Segment Start: Provided entries
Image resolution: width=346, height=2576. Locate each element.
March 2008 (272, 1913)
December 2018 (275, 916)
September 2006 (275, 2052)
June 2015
Segment End: Provided entries
### Task statement
Exactly reproduce all of the entries above.

### Output for this task
Image resolution: width=346, height=2576. Locate each element.
March 2008 (272, 1913)
December 2018 (275, 916)
September 2006 (275, 2052)
June 2015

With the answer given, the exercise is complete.